Ruth Christa Mathieson offers a strong, well-argued, and creative response to the exegetical and ecclesiological challenges reflected by the text of Matthew 22:1–14 in its canonical form. The strengths of this book are her unflagging commitment to read Matthew against Matthew and the detailed and outstanding intertextual work that she lays out patiently, theme by theme. In this work, Mathieson proves herself an outstanding researcher, an excellent biblical exegete, a gifted communicator, and a passionate churchwoman focused on issues of justice for “vulnerable ones” within or beyond the church.

Dorothy Jean Weaver
Professor Emerita, Eastern Mennonite Seminary

In this fresh interpretation, Ruth Christa Mathieson reads the wedding feast parable not as depicting a general judgment but as dramatizing the removal of persons who victimize vulnerable “little ones” from the assemblies (ekklesiai) envisioned by Matthew.

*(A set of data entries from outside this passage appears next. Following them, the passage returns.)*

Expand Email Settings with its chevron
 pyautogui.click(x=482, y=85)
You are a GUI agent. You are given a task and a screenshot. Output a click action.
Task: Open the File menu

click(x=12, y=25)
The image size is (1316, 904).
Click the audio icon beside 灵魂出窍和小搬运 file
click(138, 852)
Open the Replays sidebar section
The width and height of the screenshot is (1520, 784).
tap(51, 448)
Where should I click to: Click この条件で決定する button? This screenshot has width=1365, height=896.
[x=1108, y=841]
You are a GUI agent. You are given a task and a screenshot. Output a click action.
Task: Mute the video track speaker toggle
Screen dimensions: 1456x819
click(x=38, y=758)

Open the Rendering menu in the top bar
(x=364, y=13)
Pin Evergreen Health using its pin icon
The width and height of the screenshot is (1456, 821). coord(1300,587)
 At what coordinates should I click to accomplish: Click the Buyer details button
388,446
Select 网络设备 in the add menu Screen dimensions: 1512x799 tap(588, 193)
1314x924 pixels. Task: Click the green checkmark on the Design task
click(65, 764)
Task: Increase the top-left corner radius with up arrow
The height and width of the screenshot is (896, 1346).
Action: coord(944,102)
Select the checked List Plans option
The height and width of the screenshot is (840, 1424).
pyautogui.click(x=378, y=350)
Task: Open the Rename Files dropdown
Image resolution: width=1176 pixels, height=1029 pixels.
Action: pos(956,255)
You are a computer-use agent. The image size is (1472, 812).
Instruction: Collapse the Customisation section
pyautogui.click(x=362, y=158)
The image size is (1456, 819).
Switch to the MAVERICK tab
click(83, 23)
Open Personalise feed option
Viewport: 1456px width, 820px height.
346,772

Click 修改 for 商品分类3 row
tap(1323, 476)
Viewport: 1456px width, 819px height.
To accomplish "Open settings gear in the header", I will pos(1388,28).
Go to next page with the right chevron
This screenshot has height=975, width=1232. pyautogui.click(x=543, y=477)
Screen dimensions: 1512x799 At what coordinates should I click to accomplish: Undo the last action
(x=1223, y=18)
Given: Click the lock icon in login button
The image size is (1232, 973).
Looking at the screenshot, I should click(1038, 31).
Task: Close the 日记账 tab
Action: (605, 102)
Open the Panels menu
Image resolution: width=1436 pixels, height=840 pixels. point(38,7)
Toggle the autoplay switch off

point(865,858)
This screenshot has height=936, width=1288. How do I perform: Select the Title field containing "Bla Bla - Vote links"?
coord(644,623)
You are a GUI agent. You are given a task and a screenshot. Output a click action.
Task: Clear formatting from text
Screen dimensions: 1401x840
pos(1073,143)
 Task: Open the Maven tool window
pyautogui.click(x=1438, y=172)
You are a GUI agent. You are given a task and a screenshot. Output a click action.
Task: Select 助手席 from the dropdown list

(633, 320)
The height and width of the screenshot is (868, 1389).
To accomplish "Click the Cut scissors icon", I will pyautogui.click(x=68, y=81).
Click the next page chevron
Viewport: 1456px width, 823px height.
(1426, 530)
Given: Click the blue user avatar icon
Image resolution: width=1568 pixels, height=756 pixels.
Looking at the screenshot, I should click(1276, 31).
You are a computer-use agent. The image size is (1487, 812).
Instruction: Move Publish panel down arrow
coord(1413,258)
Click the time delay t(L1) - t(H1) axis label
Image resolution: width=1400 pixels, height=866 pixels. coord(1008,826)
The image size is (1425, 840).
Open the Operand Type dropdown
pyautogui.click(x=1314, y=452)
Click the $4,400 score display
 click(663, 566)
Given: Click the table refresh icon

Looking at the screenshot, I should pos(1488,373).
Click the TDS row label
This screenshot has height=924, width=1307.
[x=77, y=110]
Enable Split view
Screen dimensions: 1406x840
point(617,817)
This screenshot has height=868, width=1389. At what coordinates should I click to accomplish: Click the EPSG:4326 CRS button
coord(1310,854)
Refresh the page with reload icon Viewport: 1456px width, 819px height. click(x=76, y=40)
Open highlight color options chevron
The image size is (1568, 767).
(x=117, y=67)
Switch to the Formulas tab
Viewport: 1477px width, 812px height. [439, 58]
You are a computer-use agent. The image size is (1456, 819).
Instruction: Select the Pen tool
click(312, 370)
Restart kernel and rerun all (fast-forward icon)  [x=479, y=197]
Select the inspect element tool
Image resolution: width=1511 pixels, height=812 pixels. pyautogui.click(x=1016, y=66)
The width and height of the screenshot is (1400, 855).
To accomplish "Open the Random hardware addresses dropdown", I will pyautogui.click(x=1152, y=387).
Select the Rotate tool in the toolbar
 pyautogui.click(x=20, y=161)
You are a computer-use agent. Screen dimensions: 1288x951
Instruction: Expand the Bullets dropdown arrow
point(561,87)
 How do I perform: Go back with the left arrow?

Its application of sociorhetorical interpretation to a single biblical passage demands sophistication in a wide range of theoretical and methodological discourses, from literary and rhetorical criticism to the social sciences to communication theory. Mathieson’s attention to rhetography, or visual rhetoric, is especially effective. In this end, this interpretation is soulful and relevant. The question of child sexual abuse confronts us with urgency. A priest herself, the author models how critical interpretation and contemporary cultural engagement can work together.